[SOURCE PASSAGE]
..........

"Thoughtless" is a song written by American nu metal band Korn for their fifth studio album, Untouchables. "Thoughtless" was released as the album's second single in July 2002. The single charted at 11 on the US Alternative chart, and at 37 on the UK main chart.

Background
Jonathan Davis, the vocalist of Korn, said that "Thoughtless" is "a song about people who are constantly ridiculed and the collateral damage it can cause".

Live performance
This song was introduced to fans during a live show at the Hammerstein Ballroom, in New York City on June 10, 2002, which celebrated the release of Untouchables. This performance appears on the DVD release entitled Live. "Thoughtless" has been played during the Untouchables promotional tour, in 2002, but it was scrapped  from the band's setlist one year later. It eventually returned in 2006 on the See You on the Other Side World Tour as a part of a medley. The full song was played at the 2006 Family Values Tour and the Escape from the Studio Tour. It has most recently been performed as part of their Korn: Monumental live stream.

..........

[WHAT YOU HAVE TO DO]
Using the passage about "Thoughtless" above, answer the following:
(a) At what position did the single chart on the UK main chart?
(b) According to Jonathan Davis, what is the song about?
(c) At which venue was the song first introduced to fans?

[SOURCE EXCERPT]

..........

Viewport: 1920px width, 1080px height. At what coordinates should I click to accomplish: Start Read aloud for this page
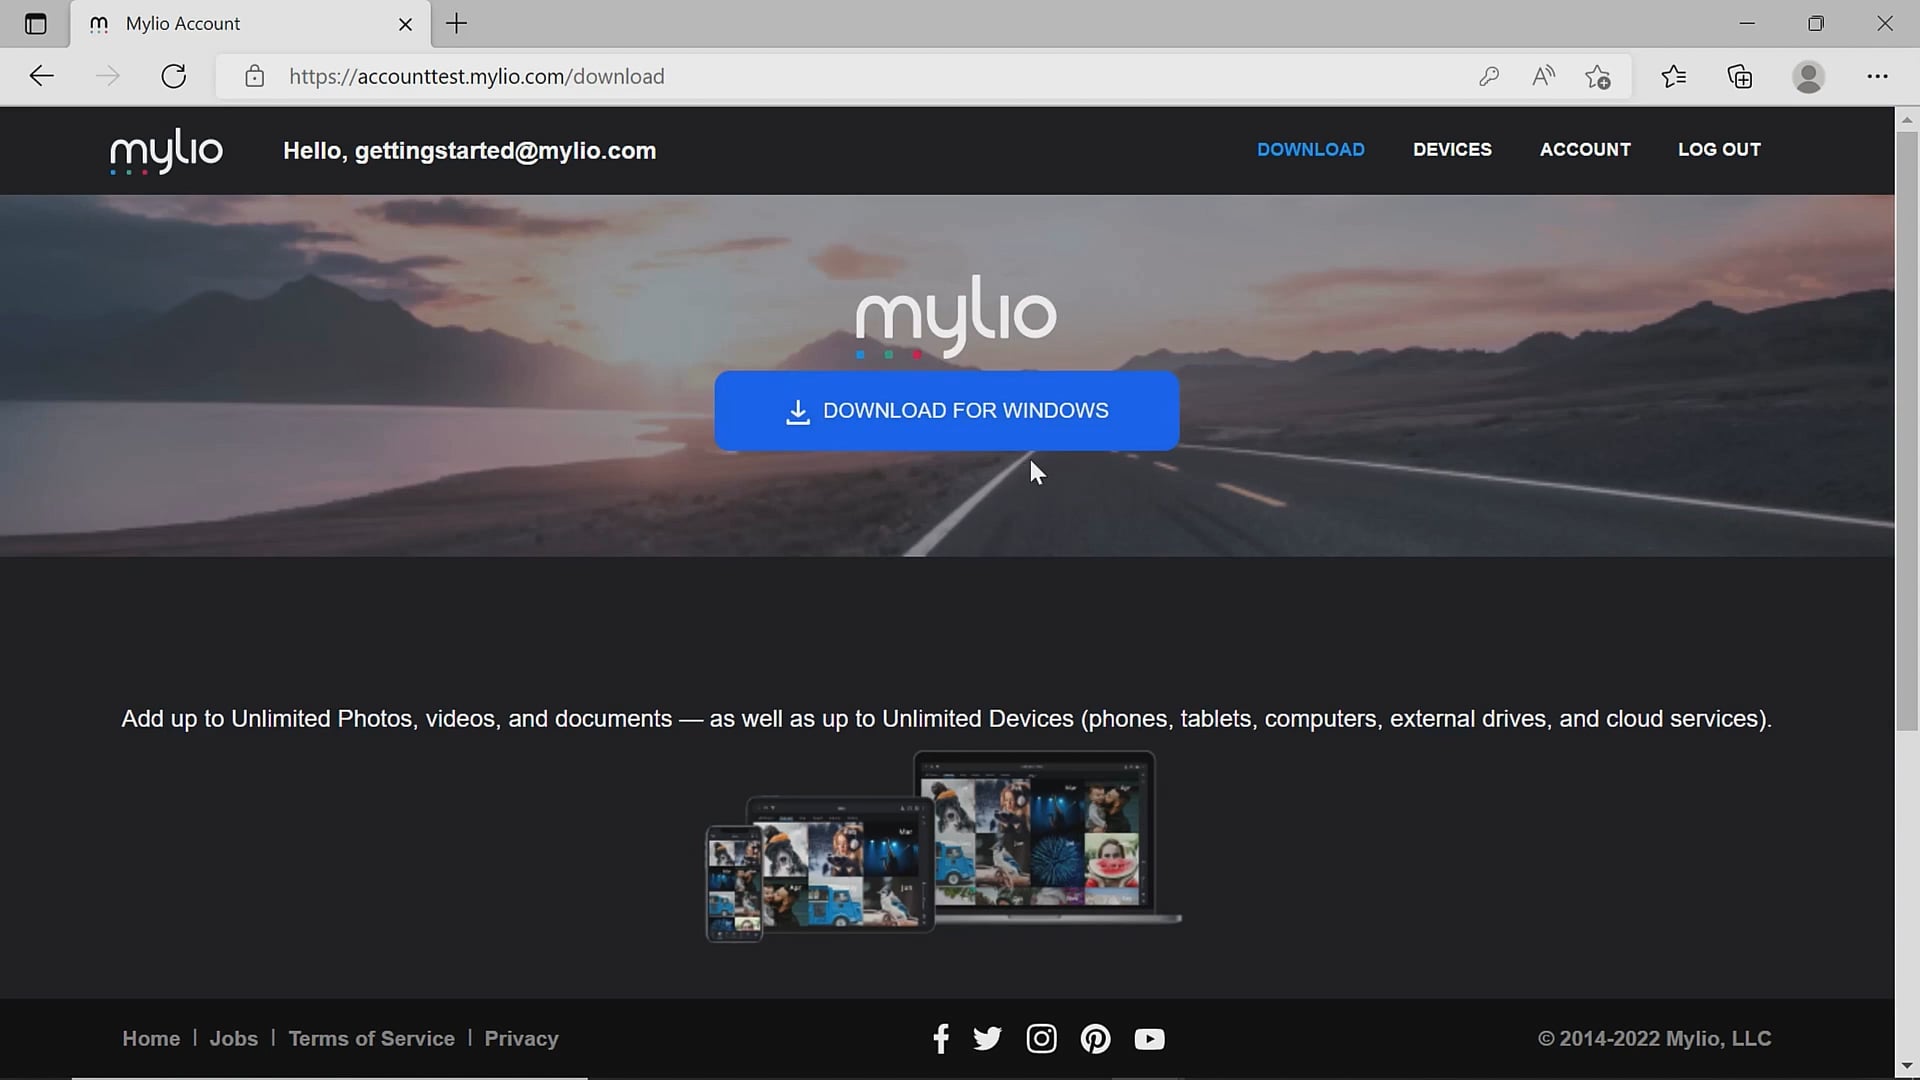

..........

[TASK SOLUTION]
(a) 37
(b) People who are constantly ridiculed and the collateral damage it can cause.
(c) The Hammerstein Ballroom in New York City.